[LISTED RECORDS]:

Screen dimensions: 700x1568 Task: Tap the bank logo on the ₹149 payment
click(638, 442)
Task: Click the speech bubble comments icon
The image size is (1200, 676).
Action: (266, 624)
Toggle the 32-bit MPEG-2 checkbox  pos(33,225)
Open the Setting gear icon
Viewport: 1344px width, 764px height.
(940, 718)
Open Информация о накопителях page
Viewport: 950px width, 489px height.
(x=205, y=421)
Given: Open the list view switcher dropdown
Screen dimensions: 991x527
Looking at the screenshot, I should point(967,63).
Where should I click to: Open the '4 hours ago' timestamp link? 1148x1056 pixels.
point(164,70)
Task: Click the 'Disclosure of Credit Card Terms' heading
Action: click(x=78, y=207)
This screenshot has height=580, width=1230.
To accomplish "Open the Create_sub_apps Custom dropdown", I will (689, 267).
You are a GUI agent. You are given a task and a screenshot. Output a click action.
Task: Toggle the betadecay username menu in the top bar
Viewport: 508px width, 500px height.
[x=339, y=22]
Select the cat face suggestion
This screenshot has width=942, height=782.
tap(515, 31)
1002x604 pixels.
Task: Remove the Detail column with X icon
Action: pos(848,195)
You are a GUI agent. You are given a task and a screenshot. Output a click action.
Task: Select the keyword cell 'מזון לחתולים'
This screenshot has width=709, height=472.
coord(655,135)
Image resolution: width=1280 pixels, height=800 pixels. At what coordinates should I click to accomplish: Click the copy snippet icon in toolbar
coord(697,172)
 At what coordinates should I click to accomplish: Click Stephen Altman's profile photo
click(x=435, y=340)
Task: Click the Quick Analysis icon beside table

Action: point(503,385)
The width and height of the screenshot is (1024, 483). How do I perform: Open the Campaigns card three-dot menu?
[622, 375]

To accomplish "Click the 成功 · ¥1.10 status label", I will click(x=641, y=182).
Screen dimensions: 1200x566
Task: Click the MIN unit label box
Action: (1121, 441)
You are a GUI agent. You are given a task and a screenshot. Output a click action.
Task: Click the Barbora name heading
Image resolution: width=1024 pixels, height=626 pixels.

[EXERCISE DIRECTIONS]: Write only the number of lines in the listing that hold the word "Select".

[RESULT OF THIS TASK]: 2